- [Lines of data]:
****

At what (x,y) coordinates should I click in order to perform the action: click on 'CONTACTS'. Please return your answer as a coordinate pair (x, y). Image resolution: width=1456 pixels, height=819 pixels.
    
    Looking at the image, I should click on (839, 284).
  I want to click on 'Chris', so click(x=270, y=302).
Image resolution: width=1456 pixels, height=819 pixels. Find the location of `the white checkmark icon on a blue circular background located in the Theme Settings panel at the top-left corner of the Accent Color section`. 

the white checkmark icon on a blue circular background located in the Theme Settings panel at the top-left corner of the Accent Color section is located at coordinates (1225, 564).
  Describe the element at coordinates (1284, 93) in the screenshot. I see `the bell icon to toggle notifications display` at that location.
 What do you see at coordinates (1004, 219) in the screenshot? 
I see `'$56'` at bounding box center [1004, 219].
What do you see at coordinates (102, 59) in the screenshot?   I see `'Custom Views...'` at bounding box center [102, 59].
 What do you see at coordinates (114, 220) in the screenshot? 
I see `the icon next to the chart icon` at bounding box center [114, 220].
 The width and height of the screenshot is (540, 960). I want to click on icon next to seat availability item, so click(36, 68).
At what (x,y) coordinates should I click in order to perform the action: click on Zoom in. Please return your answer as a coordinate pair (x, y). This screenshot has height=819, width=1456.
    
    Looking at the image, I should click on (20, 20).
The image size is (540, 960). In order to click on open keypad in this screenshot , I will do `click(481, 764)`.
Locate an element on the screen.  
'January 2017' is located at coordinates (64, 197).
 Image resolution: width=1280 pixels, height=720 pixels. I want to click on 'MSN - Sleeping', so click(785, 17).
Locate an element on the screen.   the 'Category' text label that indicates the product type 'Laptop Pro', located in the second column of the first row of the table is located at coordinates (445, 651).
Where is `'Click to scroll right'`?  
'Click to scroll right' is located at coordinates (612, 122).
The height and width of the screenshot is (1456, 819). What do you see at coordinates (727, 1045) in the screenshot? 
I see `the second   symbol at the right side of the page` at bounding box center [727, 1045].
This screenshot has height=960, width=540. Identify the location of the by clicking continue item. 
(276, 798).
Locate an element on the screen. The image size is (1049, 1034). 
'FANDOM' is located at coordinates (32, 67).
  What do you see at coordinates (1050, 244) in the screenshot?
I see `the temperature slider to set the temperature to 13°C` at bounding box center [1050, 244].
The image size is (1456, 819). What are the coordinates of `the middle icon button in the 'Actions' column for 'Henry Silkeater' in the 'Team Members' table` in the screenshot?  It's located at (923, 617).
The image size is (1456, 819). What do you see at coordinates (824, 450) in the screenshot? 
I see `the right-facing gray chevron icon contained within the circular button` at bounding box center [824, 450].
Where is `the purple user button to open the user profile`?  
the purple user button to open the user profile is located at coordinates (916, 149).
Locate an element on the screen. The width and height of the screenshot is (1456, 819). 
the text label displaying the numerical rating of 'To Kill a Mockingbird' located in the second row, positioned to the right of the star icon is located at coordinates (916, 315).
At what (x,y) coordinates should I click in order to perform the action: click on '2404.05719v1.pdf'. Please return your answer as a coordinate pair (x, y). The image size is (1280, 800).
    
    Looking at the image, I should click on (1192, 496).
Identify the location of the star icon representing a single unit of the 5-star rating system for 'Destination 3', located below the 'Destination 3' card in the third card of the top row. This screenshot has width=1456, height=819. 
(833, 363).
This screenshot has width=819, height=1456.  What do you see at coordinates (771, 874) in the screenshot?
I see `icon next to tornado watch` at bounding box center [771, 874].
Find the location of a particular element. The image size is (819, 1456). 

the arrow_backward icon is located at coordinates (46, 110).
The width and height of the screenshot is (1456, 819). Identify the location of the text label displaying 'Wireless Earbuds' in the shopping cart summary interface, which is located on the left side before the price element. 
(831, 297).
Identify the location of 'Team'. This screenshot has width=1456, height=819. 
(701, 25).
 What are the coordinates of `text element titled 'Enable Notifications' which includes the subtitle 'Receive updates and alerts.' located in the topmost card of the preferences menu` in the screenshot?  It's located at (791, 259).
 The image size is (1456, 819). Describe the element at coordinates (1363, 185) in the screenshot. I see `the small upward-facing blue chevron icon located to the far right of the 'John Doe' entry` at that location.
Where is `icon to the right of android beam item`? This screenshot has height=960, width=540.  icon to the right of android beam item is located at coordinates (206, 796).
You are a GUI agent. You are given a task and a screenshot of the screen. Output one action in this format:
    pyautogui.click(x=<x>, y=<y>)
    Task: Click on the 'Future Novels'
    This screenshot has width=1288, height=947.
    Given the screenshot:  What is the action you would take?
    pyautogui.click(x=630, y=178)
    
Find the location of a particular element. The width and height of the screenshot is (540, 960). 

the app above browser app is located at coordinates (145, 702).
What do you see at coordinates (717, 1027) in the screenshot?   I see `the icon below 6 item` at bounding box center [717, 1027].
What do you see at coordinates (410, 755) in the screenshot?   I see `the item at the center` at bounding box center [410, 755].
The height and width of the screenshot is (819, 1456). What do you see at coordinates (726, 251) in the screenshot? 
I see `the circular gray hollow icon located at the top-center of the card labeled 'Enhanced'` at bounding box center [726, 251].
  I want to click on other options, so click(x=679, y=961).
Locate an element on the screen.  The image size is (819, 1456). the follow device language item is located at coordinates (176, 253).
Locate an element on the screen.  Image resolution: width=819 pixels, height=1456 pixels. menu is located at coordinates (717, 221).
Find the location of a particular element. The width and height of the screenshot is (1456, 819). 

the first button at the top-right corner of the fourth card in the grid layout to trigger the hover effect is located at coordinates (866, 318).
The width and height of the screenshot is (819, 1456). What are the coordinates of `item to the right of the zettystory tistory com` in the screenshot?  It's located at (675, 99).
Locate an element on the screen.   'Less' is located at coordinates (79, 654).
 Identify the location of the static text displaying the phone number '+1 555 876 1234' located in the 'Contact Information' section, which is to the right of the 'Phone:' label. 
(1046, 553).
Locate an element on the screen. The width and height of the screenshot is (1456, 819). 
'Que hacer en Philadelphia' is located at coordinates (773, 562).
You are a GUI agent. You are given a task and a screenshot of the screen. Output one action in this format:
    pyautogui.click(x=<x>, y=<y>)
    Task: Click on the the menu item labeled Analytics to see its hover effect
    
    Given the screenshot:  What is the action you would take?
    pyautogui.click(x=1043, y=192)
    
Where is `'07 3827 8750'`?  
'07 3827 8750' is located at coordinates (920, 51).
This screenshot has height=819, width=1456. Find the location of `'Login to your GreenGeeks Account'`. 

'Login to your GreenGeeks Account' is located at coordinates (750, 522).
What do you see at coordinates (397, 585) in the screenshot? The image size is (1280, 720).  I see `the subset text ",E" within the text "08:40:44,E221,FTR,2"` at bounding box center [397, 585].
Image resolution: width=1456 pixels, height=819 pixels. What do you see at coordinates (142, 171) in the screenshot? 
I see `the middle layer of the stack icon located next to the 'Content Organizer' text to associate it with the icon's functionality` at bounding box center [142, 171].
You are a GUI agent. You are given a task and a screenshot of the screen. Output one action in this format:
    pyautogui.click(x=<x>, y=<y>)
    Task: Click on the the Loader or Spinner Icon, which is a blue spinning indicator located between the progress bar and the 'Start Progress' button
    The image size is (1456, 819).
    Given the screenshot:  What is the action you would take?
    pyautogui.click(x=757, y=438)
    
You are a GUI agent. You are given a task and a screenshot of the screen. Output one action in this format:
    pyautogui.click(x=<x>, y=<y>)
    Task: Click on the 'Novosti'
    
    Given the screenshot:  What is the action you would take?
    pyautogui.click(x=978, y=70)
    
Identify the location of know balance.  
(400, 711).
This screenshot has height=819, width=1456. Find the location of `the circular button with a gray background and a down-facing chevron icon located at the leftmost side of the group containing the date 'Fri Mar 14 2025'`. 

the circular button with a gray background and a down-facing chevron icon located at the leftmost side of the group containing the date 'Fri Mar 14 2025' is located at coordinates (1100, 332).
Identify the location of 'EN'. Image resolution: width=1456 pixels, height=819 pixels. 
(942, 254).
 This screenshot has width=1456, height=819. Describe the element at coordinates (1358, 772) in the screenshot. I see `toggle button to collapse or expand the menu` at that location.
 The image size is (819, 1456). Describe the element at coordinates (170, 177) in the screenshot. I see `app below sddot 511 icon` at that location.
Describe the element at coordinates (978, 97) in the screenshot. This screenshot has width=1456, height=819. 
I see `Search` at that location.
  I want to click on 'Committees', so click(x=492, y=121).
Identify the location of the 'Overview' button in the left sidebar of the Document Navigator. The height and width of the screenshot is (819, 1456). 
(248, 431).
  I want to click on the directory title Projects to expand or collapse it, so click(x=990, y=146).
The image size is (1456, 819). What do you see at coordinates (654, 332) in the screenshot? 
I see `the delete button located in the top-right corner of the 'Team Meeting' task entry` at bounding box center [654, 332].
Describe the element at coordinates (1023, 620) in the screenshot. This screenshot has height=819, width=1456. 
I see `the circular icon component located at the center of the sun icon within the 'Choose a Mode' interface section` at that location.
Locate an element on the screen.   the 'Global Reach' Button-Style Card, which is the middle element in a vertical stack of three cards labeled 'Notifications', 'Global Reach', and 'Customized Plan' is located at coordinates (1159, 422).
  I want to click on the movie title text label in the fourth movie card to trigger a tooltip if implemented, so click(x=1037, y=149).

****

- [Task directions]:
Copy out word for word the lines of the entries that start with the line containing "What do you see at coordinates (102, 59)" and end with the line containing "The width and height of the screenshot is (540, 960). I". Include both of those lines.

- [Result of this task]:
What do you see at coordinates (102, 59) in the screenshot?   I see `'Custom Views...'` at bounding box center [102, 59].
 What do you see at coordinates (114, 220) in the screenshot? 
I see `the icon next to the chart icon` at bounding box center [114, 220].
 The width and height of the screenshot is (540, 960). I want to click on icon next to seat availability item, so click(36, 68).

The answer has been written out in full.